▶ _TASK OBJECTIVE_: Lines before the one containing "The image size is (1400, 737)." are not wanted; restate the rest below word for word, through the last line, but drop any pictures.

▶ _ENTRIES SHOWN_:
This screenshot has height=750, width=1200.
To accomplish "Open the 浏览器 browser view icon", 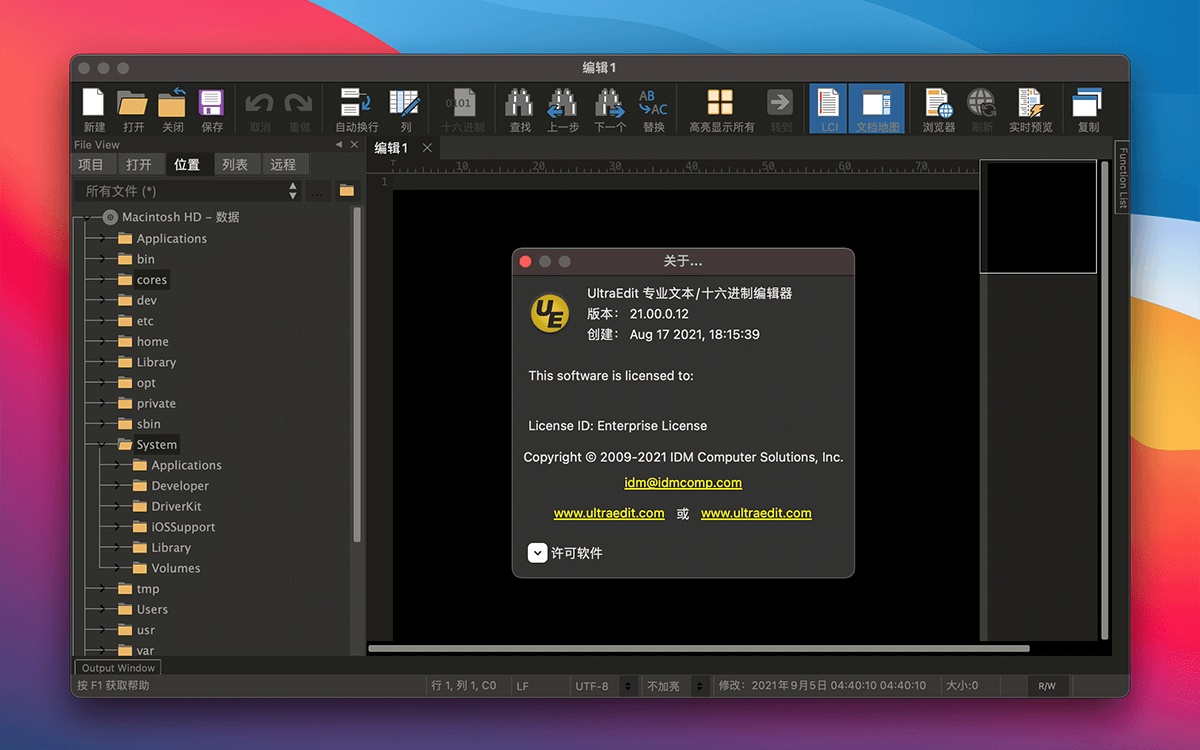I will tap(937, 105).
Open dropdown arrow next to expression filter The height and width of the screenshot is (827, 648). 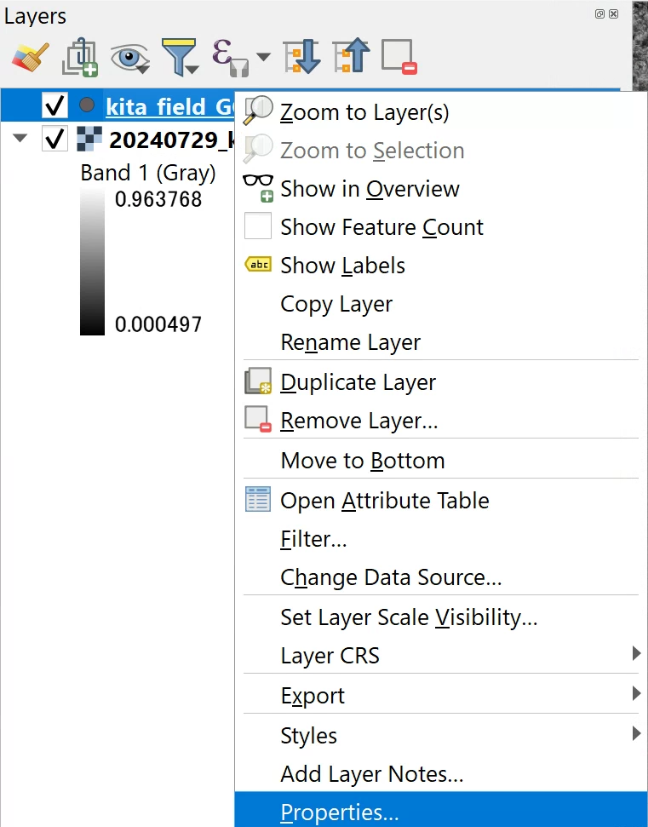pos(264,56)
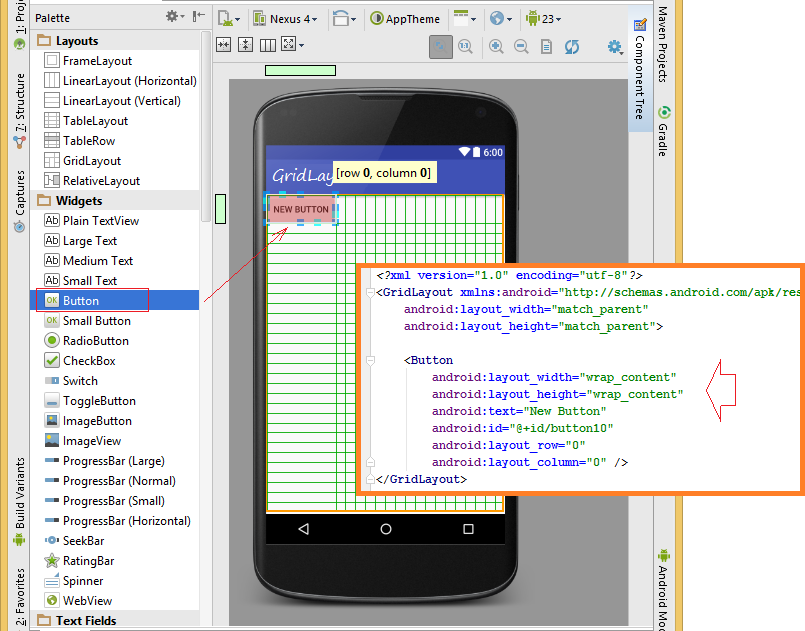Open the preview settings gear

point(615,44)
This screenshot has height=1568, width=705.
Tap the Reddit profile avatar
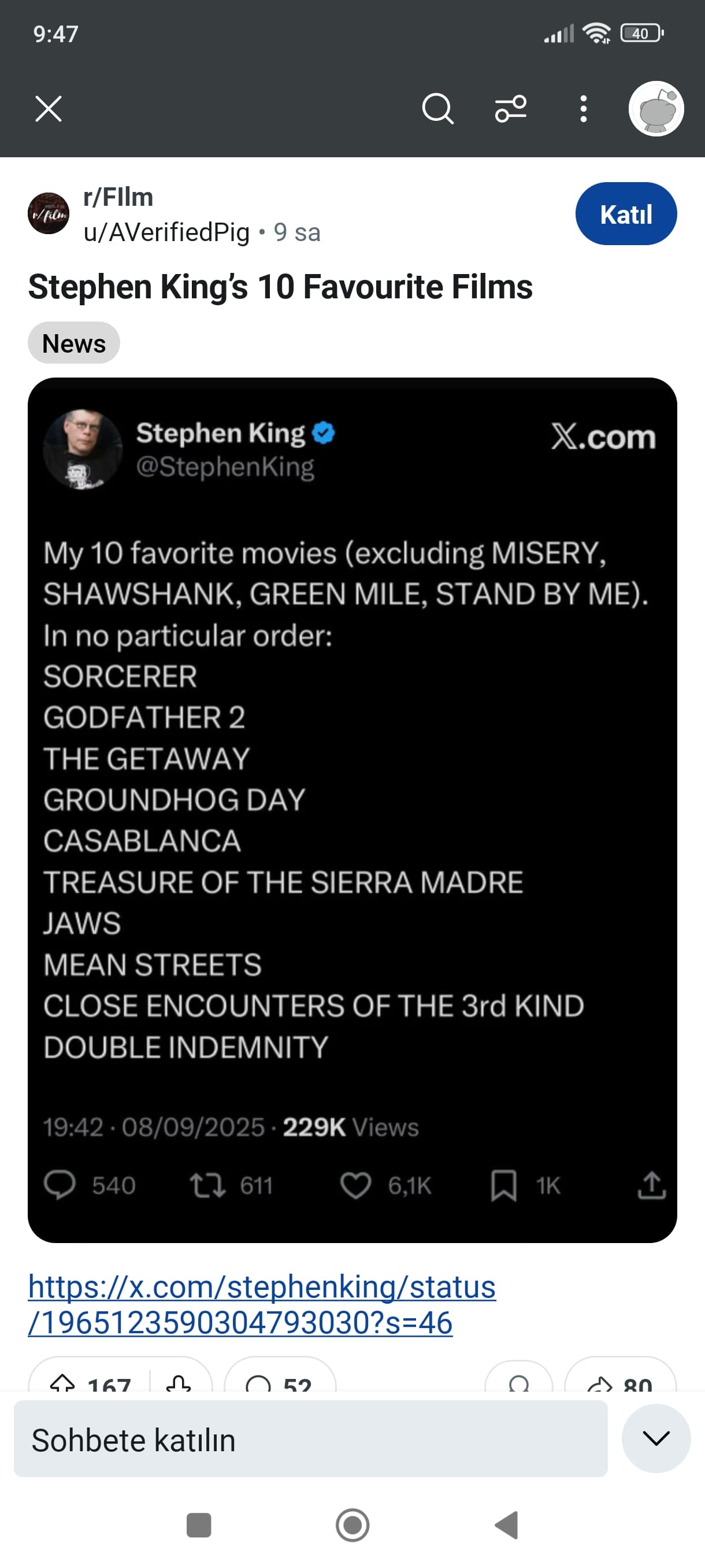656,109
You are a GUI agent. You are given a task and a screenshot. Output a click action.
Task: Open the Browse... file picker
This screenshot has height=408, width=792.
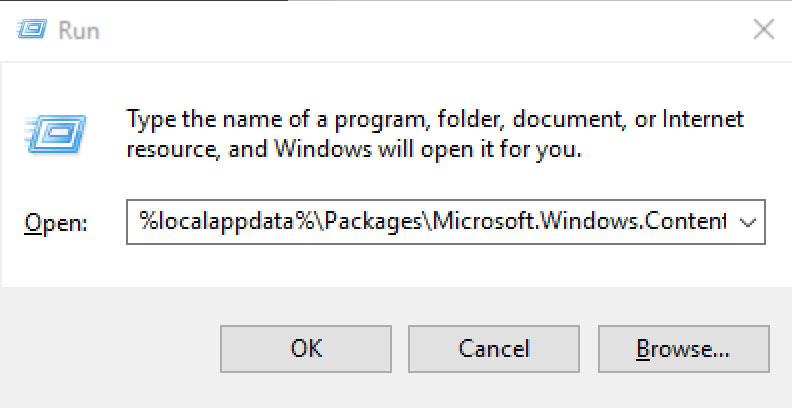(x=683, y=348)
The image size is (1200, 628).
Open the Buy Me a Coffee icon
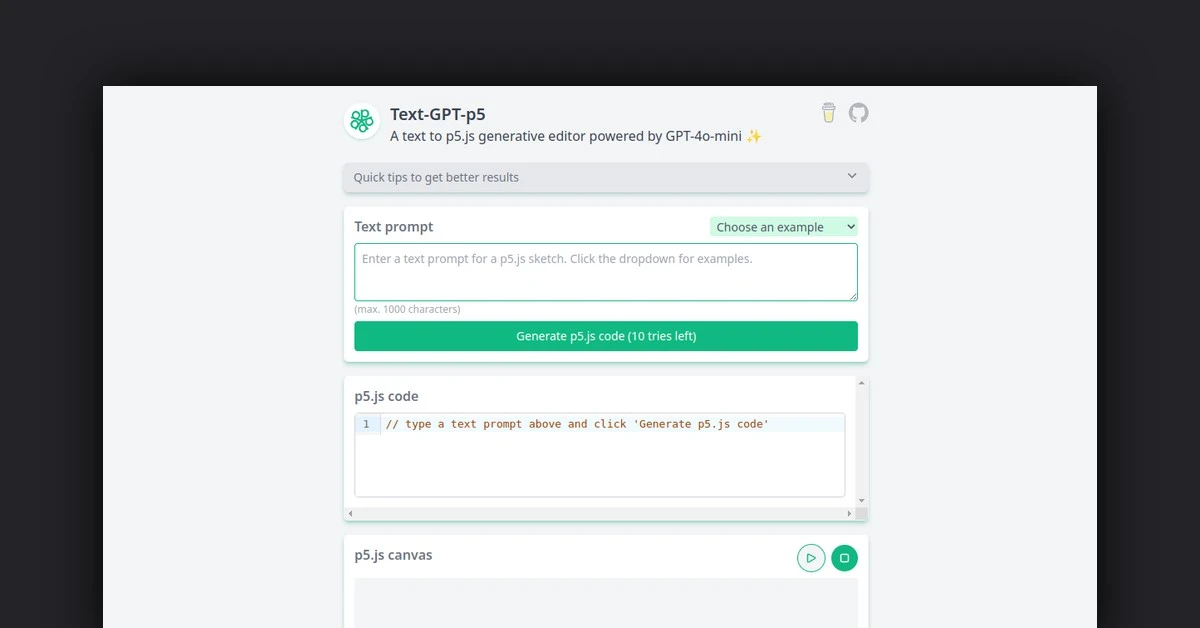tap(828, 113)
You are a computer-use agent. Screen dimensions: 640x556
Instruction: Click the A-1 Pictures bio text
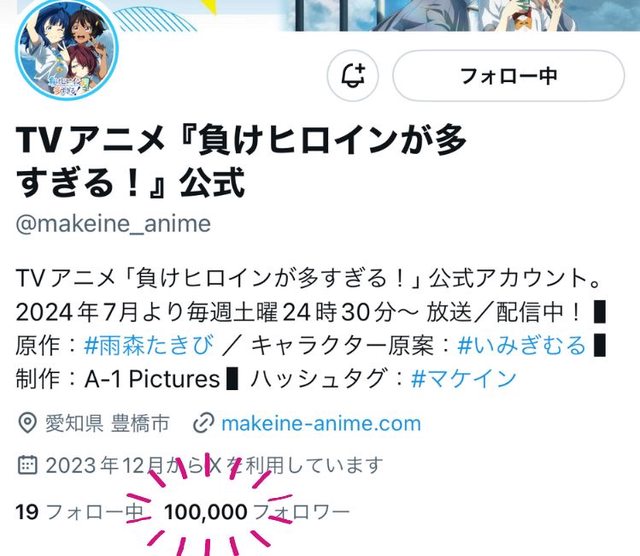[x=152, y=379]
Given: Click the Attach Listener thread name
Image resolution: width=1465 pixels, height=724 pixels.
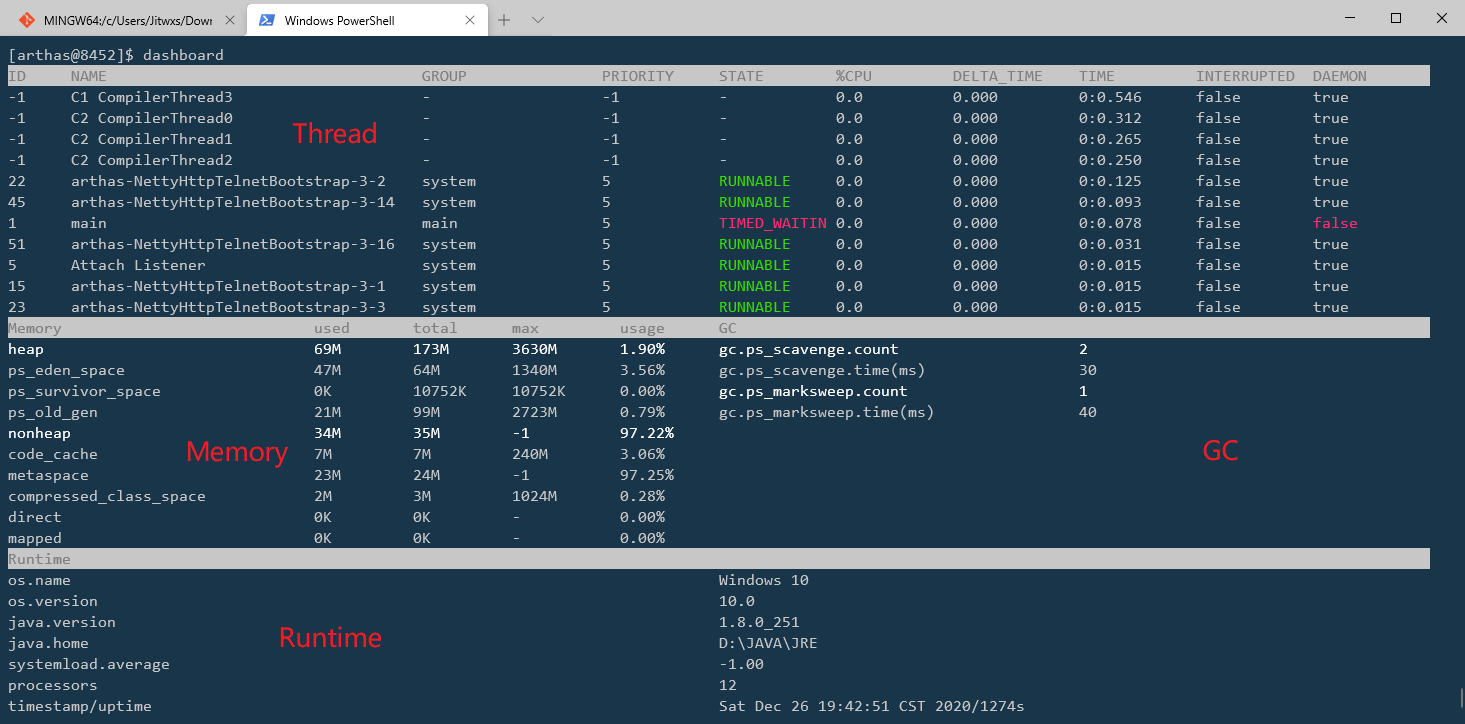Looking at the screenshot, I should point(138,265).
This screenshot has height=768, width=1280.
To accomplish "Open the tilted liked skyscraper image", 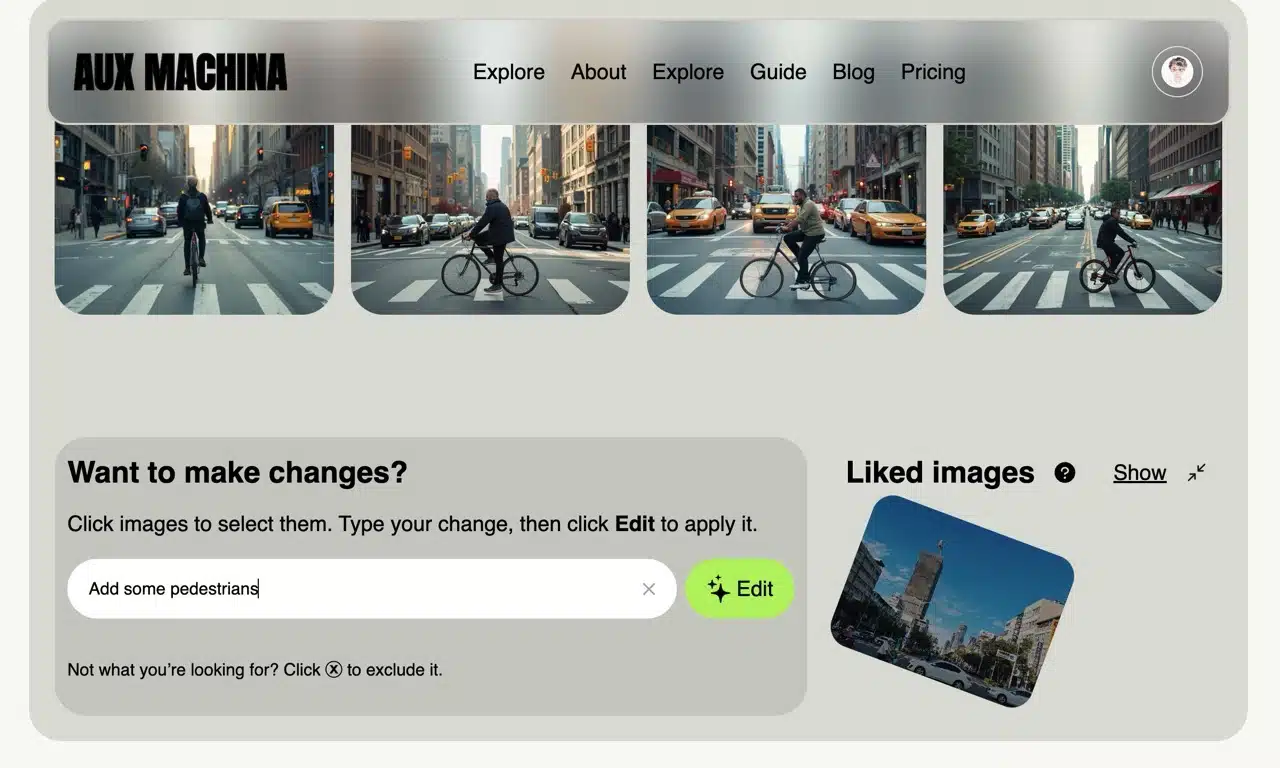I will (952, 601).
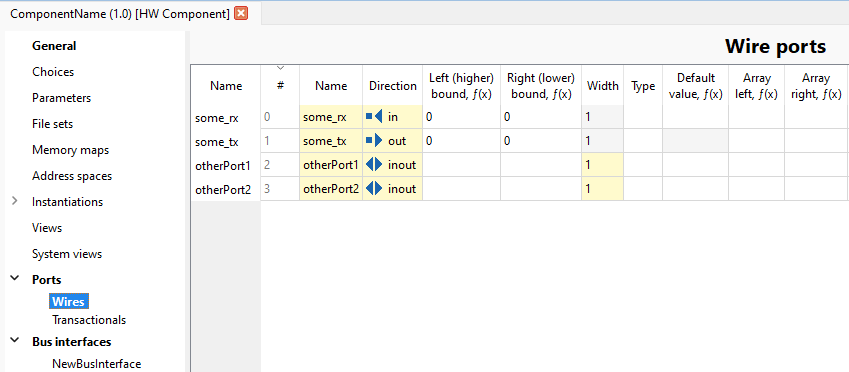This screenshot has height=372, width=849.
Task: Collapse the Bus interfaces tree section
Action: pyautogui.click(x=15, y=342)
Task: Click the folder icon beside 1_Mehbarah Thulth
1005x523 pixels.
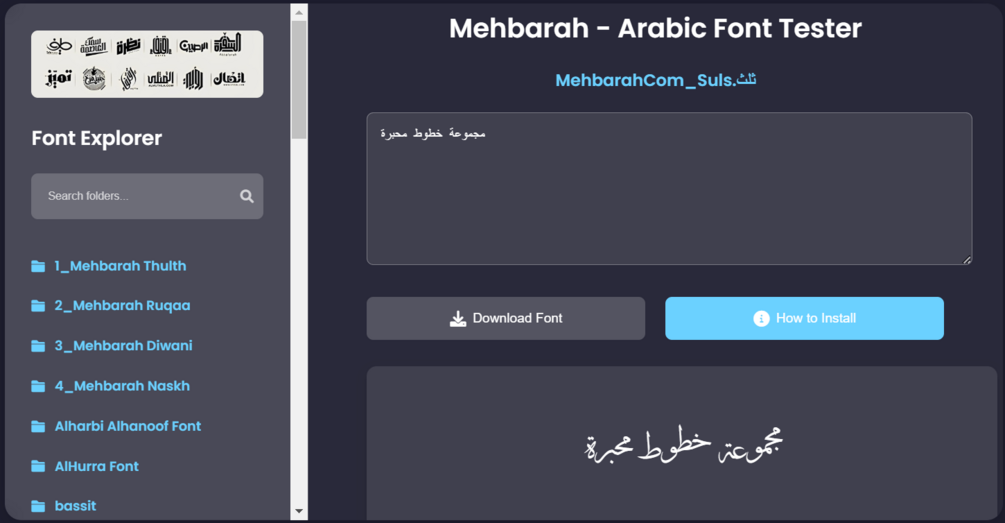Action: click(x=38, y=266)
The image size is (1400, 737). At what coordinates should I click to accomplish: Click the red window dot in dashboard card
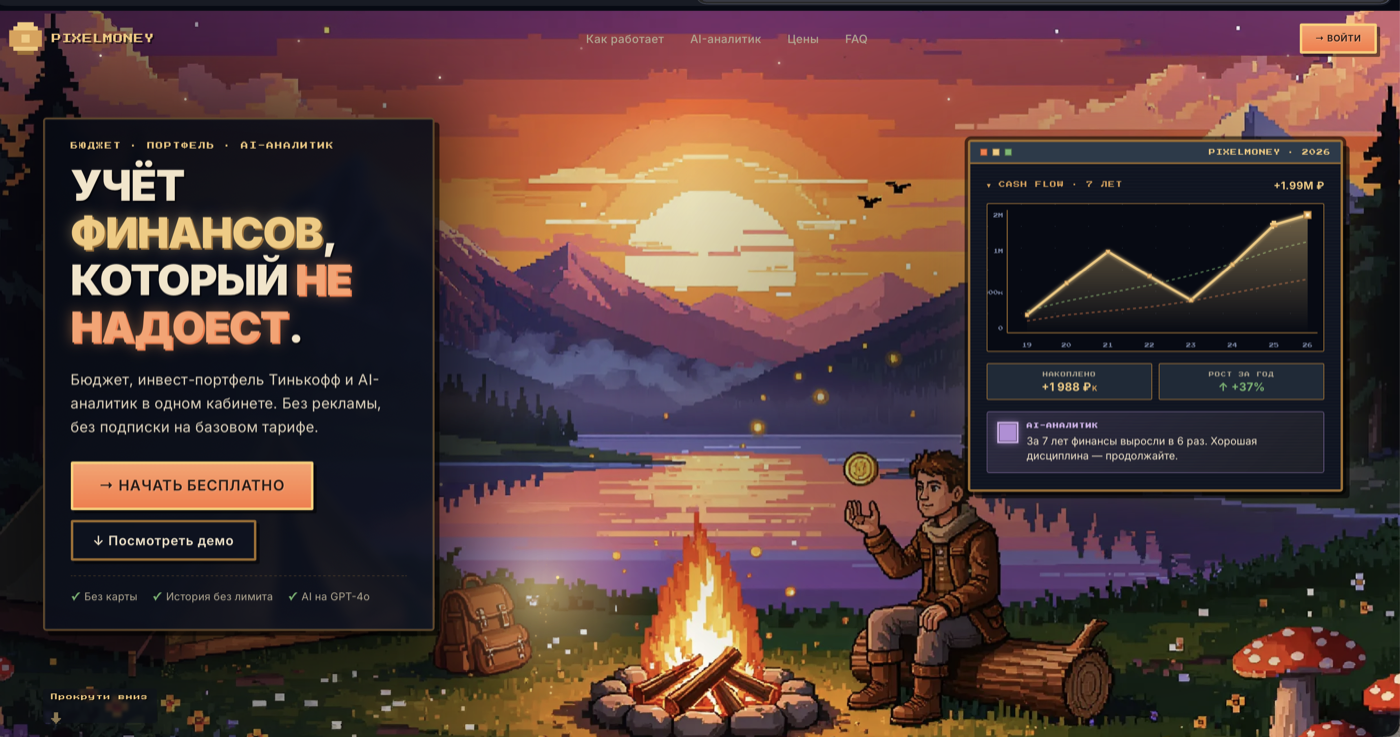(984, 152)
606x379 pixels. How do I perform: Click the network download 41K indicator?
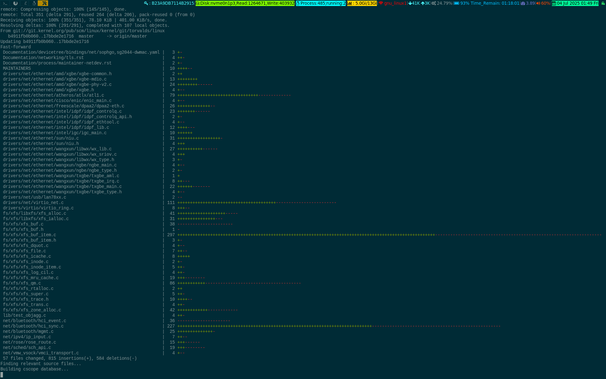click(414, 3)
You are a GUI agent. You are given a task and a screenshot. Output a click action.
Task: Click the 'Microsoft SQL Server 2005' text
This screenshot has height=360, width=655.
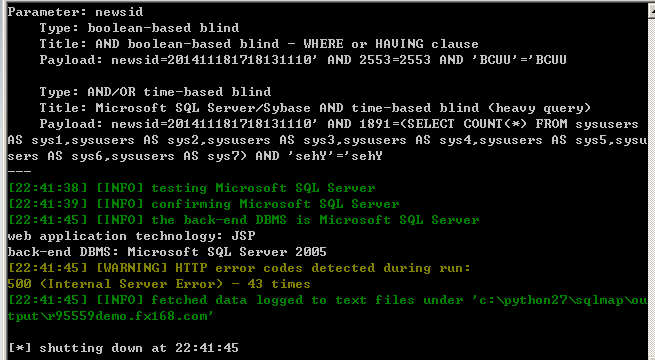(x=227, y=252)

▶ _REPLY TO THE TASK_:
The image size is (1400, 737). At what coordinates should I click to accomplish: Click the red window dot in dashboard card
(984, 152)
606x379 pixels. How do I perform: Click the network download 41K indicator?
click(414, 3)
You are a GUI agent. You are given a task and a screenshot. Output a click action.
Task: Click the 'Microsoft SQL Server 2005' text
This screenshot has height=360, width=655.
(x=227, y=252)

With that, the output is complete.